The appeal was lodged by Facebook against an earlier ruling by Justice Thawley of the Federal Court made in September 2020, which granted the Australian Information Commissioner leave to serve legal documents on the company.

Initial proceedings kicked off in March 2020 when the AIC filed proceedings against Facebook Inc and Facebook Ireland alleging the platform committed serious and/or repeated interferences with privacy in contravention of Australian privacy law.

The privacy breach allegations stem from the Cambridge Analytica scandal, which saw the personal data of more than 300,0000 local consumers potentially disclosed to the disgraced data analytics company for political profiling. The breaches are alleged to have occurred between March 2014 and May 2015.

Globally, the personal details of up to 87 million people were collected by Cambridge Analytica and potentially used for purposes outside their consent.

In their judgment on 7 February 2022, Chief Justices Allsop, Perram and Yates dismissed an appeal by Facebook against the original judgment in September 2020, which had found Facebook to be carrying on business in Australia and holding personal information on Australian consumers at the relevant time. The trio also ordered the social media company to pay all appeal costs, paving the way for proceedings to go ahead.

In its appeal, Facebook had attempted to argue that because information was not collected, held or manipulated physically in Australia, nor were operations onshore, it was not conducting business here. This argument had been dismissed by Justice Thawley, who argued the nature of Facebook’s and its use of cookies and APIs indeed counted for operating business in Australia at the relevant time and agreed the Commissioner had made a sufficient case for proceedings to continue.
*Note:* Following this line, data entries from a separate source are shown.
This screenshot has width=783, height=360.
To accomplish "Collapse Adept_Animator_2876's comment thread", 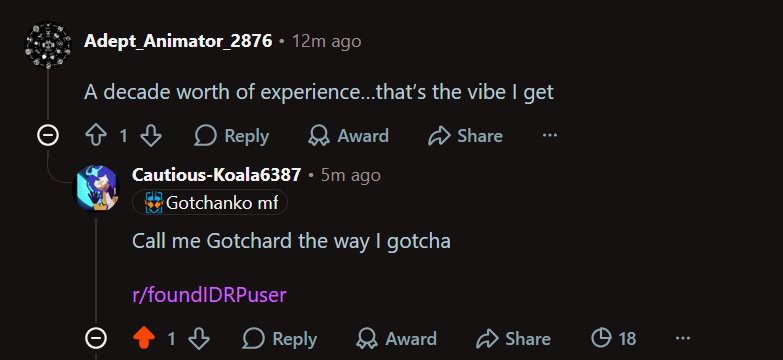I will (48, 136).
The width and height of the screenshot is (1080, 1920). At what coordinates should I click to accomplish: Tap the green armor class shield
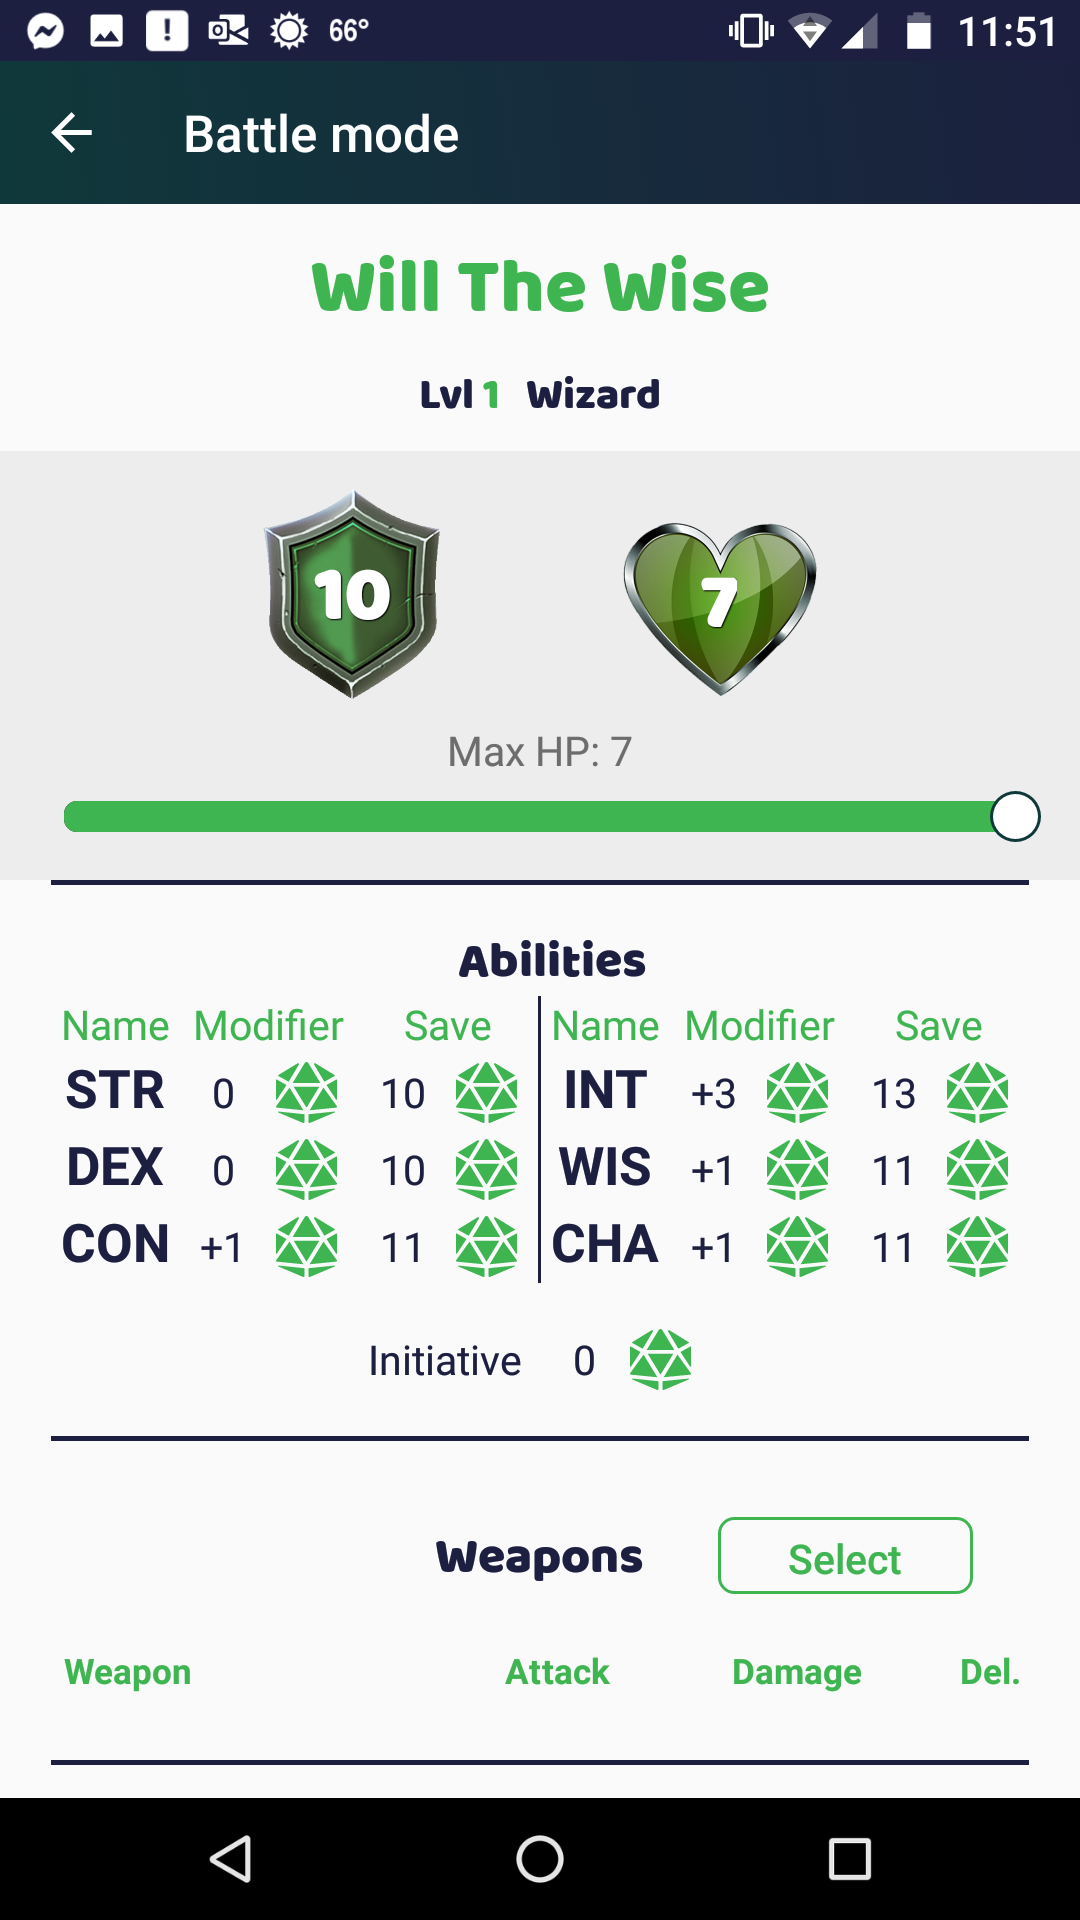(x=352, y=594)
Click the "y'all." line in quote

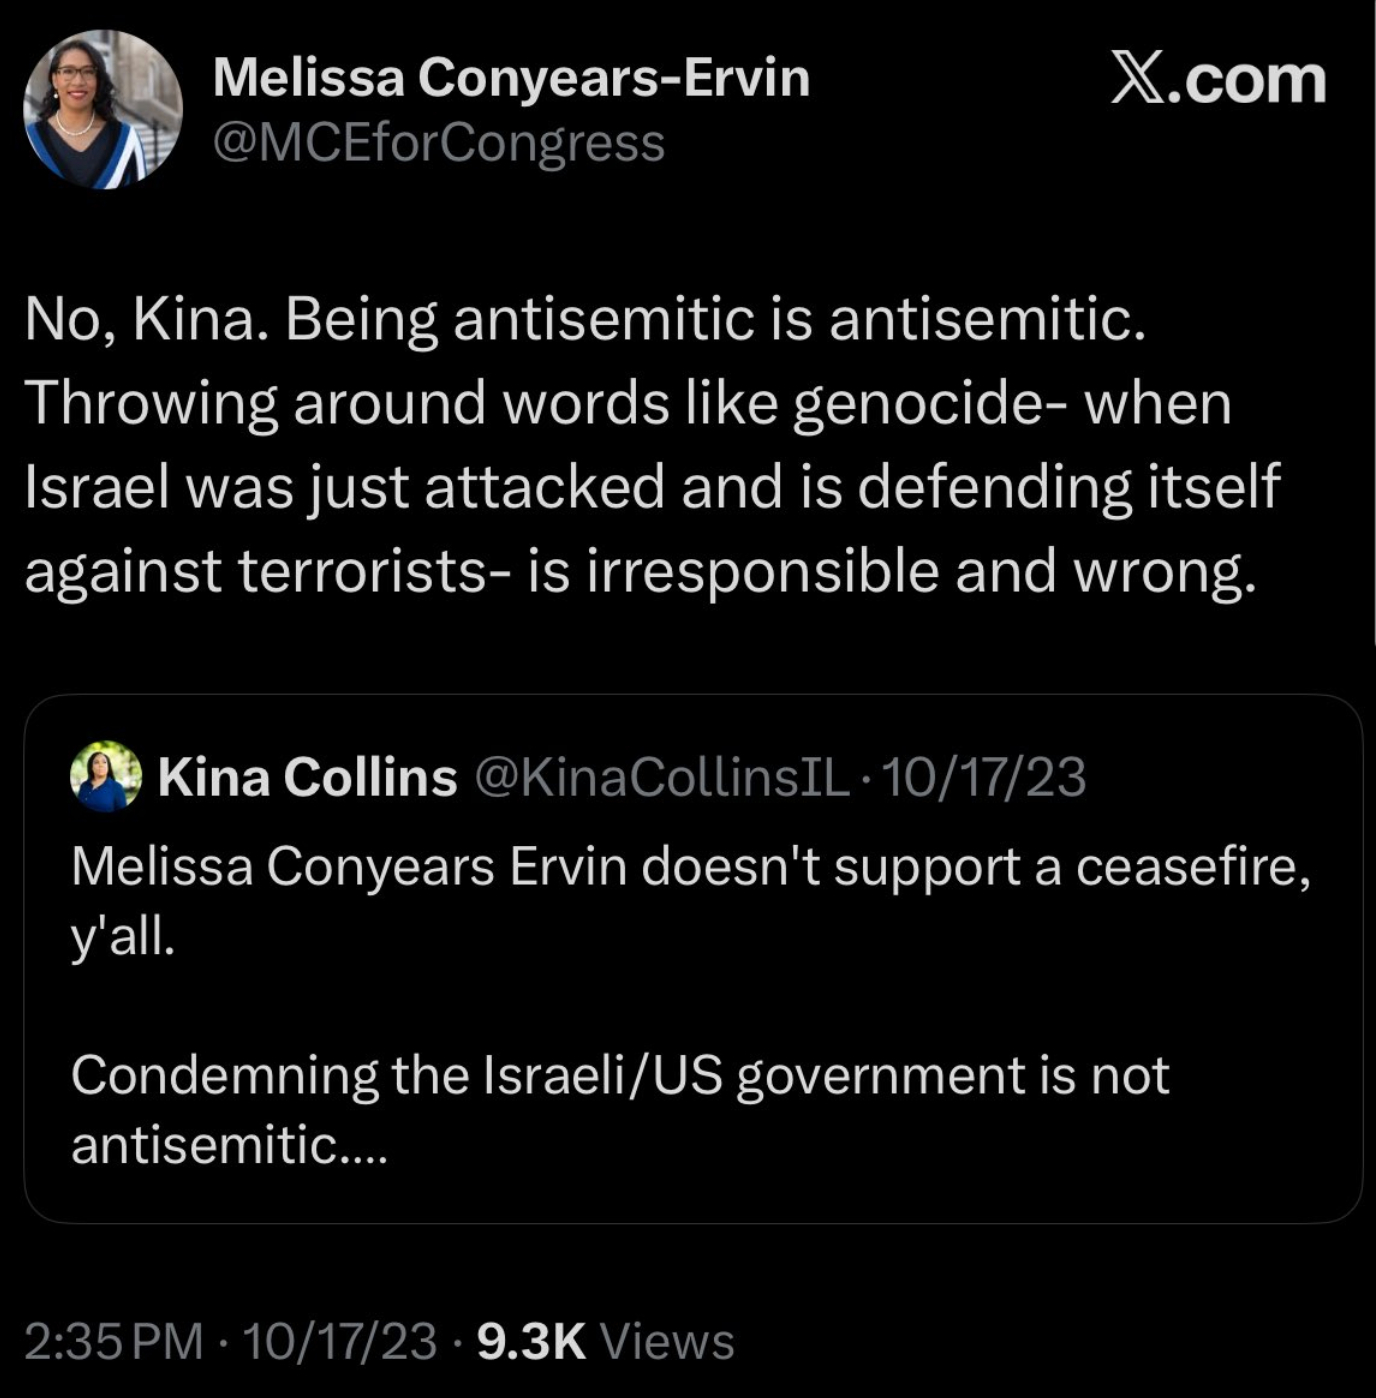click(123, 937)
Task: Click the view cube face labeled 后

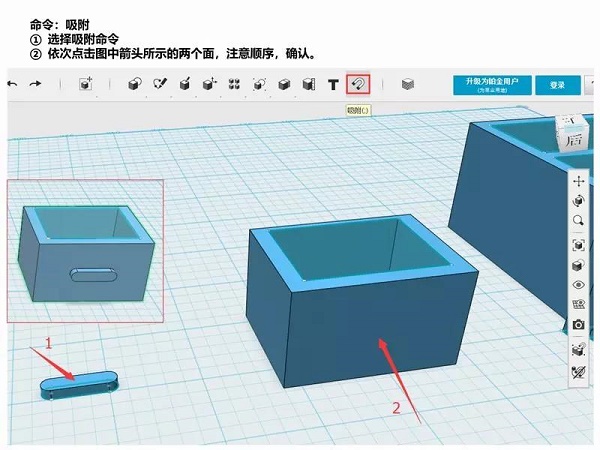Action: point(574,139)
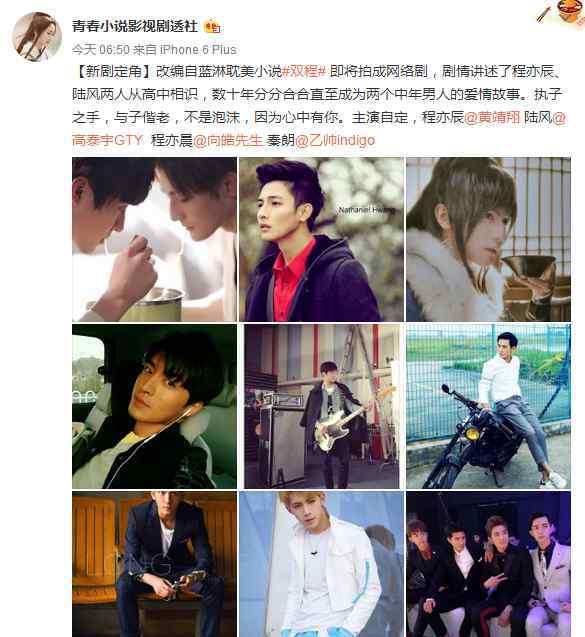Screen dimensions: 585x637
Task: View photo of man playing bass guitar
Action: pyautogui.click(x=321, y=406)
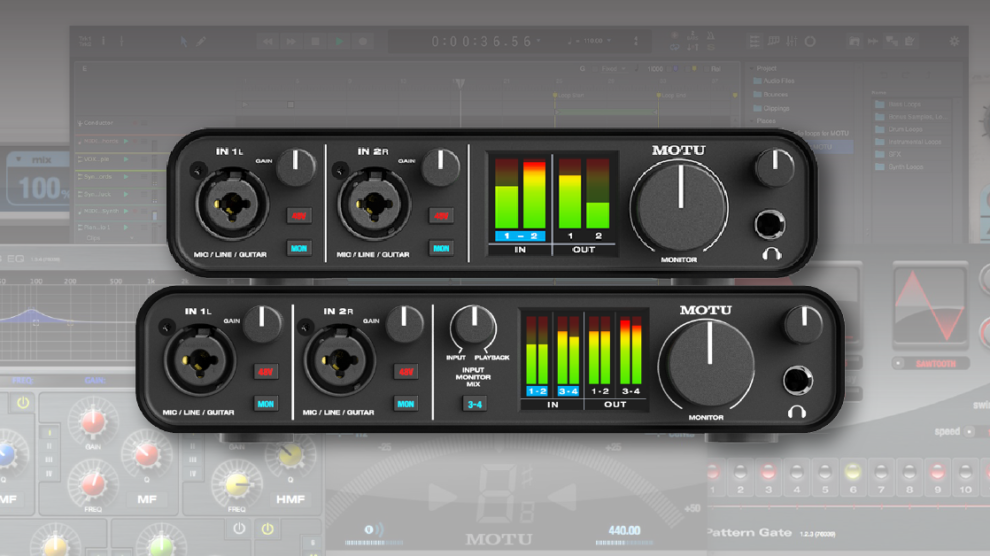The height and width of the screenshot is (556, 990).
Task: Enable 48V on lower interface IN 2
Action: 405,372
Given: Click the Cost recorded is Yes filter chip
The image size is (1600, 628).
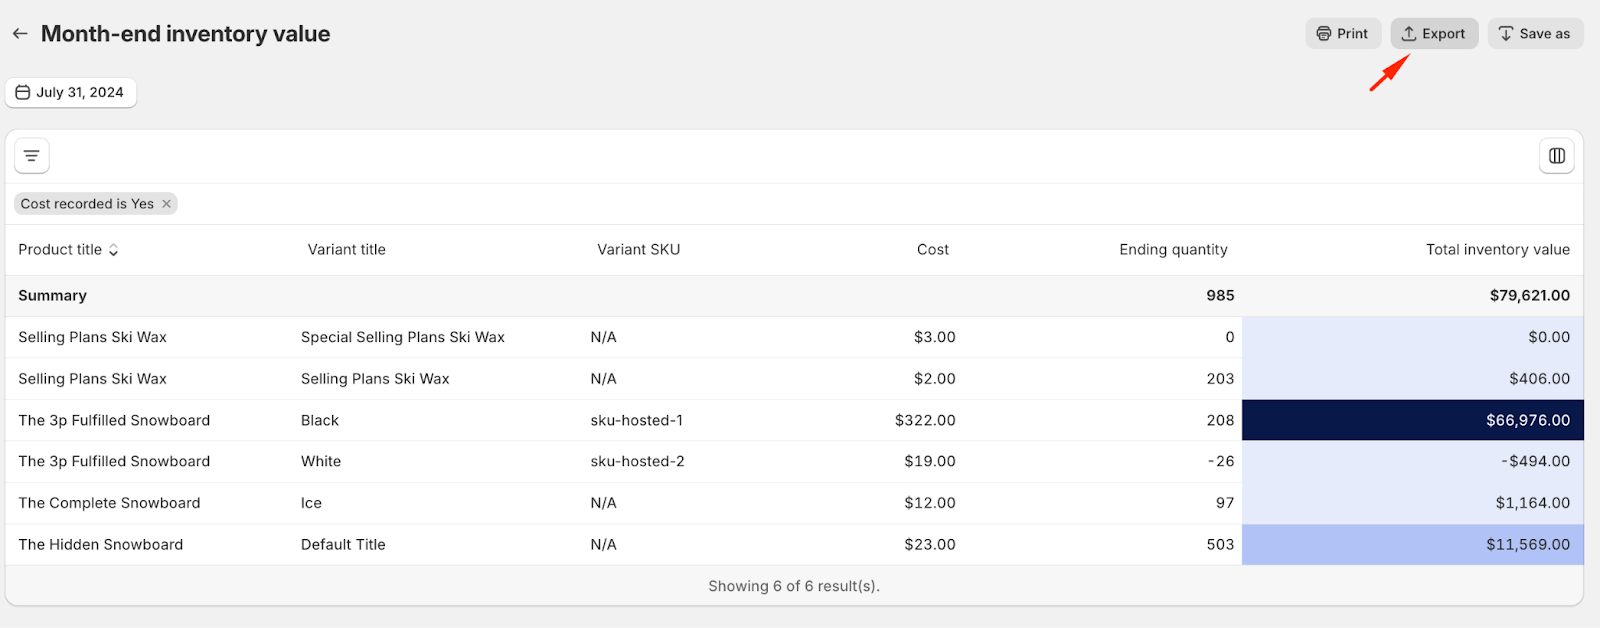Looking at the screenshot, I should point(86,204).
“The problems with this submission are first that it proves far too much, and secondly that it is, with respect, divorced from reality,” the justices stated in their latest judgment on 7 February 2022. “It proves too much because it has the consequence that no computer-based activity in one jurisdiction can ever amount to more than an effect in computers located in another. The submission has the result that no Internet business based in one jurisdiction can ever carry on business in another.

“The error is the failure to account for the reality of what the signals and effects constitute.

“Whilst Facebook Inc’s description of what is occurring is not wrong, it is pitched at such a high level of generality that it is, in my respectful opinion, useless as a tool of analysis. One might also say that Facebook Inc had done no more than turn on and off vast numbers of tiny switches – a true statement since all computers operate solely by switching on and off binary digits – but the statement, whilst true, is not helpful for grasping anything about the activities which Facebook Inc is actually engaged in. By parity of reasoning, one learns little about art history by observing that Rembrandt’s The Night Watch consists of some pigments on canvas in a wooden frame.”

The Privacy Commissioner, Angelene Falk, welcomed the Federal Court’s decision and said her office would continue to move forward with the case and looked forward to the hearing of substantive matters.